PROBLEM TO WORK ON » Copy exactly, please, each line of the data below until the line that contains "Given: Select the Datatypes radio button" has been copied, beginning at the top.
*** Opening of RECORD EXTRACTS ***
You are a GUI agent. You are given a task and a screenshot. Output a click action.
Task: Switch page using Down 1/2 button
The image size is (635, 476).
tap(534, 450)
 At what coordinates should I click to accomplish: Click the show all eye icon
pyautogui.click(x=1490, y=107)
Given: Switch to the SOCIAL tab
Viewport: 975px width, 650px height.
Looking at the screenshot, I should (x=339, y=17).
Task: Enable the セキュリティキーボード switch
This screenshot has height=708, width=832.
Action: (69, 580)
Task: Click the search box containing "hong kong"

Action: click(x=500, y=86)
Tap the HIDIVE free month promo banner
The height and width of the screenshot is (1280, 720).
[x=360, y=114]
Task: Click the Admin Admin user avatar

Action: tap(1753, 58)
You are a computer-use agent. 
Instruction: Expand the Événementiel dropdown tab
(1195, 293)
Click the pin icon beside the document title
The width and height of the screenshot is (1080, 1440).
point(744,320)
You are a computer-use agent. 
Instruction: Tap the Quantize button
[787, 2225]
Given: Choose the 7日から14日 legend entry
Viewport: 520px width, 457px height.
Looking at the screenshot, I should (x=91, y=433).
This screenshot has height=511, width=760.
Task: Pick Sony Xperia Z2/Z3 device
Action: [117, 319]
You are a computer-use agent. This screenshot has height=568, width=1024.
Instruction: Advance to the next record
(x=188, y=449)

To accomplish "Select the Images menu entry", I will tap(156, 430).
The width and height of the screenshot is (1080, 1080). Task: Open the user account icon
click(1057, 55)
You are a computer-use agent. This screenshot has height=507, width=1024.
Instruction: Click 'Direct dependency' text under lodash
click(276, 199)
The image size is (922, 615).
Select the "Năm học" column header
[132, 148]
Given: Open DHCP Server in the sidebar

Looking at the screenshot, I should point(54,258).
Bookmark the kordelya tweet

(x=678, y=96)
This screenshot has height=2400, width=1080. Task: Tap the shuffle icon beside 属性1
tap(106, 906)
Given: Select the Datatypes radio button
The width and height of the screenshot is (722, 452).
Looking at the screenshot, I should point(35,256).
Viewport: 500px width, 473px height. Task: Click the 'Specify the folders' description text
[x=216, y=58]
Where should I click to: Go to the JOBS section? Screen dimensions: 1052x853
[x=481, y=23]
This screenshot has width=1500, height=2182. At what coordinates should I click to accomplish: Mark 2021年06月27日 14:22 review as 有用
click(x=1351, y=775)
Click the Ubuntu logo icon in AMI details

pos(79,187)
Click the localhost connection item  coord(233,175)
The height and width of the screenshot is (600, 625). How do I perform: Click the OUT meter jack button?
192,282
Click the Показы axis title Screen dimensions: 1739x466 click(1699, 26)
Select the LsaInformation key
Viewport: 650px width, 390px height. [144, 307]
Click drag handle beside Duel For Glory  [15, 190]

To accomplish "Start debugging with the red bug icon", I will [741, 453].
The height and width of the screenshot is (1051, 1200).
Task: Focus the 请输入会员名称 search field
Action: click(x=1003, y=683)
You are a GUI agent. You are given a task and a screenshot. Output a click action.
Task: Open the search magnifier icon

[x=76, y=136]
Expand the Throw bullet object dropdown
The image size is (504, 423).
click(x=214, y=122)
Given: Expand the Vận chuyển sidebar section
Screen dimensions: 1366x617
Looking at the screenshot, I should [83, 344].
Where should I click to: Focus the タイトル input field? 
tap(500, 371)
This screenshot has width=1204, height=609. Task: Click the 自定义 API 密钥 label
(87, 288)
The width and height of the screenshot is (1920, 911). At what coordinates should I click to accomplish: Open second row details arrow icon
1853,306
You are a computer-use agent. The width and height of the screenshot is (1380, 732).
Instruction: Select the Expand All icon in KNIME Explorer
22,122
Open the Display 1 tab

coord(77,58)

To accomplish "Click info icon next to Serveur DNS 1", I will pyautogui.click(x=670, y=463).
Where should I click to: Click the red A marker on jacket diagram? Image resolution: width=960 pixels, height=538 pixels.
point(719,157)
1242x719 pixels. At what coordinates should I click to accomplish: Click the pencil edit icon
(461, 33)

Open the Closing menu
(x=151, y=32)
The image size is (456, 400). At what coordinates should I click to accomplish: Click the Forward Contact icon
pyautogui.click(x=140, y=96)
*** Close of RECORD EXTRACTS ***
RESPONSE TO THIS TASK »
You are a GUI agent. You are given a task and a screenshot. Output a click action.
Task: Switch page using Down 1/2 button
The image size is (635, 476).
tap(534, 450)
 At what coordinates should I click to accomplish: Click the show all eye icon
pyautogui.click(x=1490, y=107)
Given: Switch to the SOCIAL tab
Viewport: 975px width, 650px height.
Looking at the screenshot, I should (x=339, y=17).
Task: Enable the セキュリティキーボード switch
This screenshot has height=708, width=832.
Action: (69, 580)
Task: Click the search box containing "hong kong"

Action: click(x=500, y=86)
Tap the HIDIVE free month promo banner
The height and width of the screenshot is (1280, 720).
[x=360, y=114]
Task: Click the Admin Admin user avatar

Action: tap(1753, 58)
You are a computer-use agent. 
Instruction: Expand the Événementiel dropdown tab
(1195, 293)
Click the pin icon beside the document title
The width and height of the screenshot is (1080, 1440).
point(744,320)
You are a computer-use agent. 
Instruction: Tap the Quantize button
[787, 2225]
Given: Choose the 7日から14日 legend entry
Viewport: 520px width, 457px height.
Looking at the screenshot, I should (x=91, y=433).
This screenshot has height=511, width=760.
Task: Pick Sony Xperia Z2/Z3 device
Action: [117, 319]
You are a computer-use agent. This screenshot has height=568, width=1024.
Instruction: Advance to the next record
(x=188, y=449)

To accomplish "Select the Images menu entry", I will tap(156, 430).
The width and height of the screenshot is (1080, 1080). Task: Open the user account icon
click(1057, 55)
You are a computer-use agent. This screenshot has height=507, width=1024.
Instruction: Click 'Direct dependency' text under lodash
click(276, 199)
The image size is (922, 615).
Select the "Năm học" column header
[132, 148]
Given: Open DHCP Server in the sidebar

Looking at the screenshot, I should point(54,258).
Bookmark the kordelya tweet

(x=678, y=96)
This screenshot has height=2400, width=1080. Task: Tap the shuffle icon beside 属性1
tap(106, 906)
Given: Select the Datatypes radio button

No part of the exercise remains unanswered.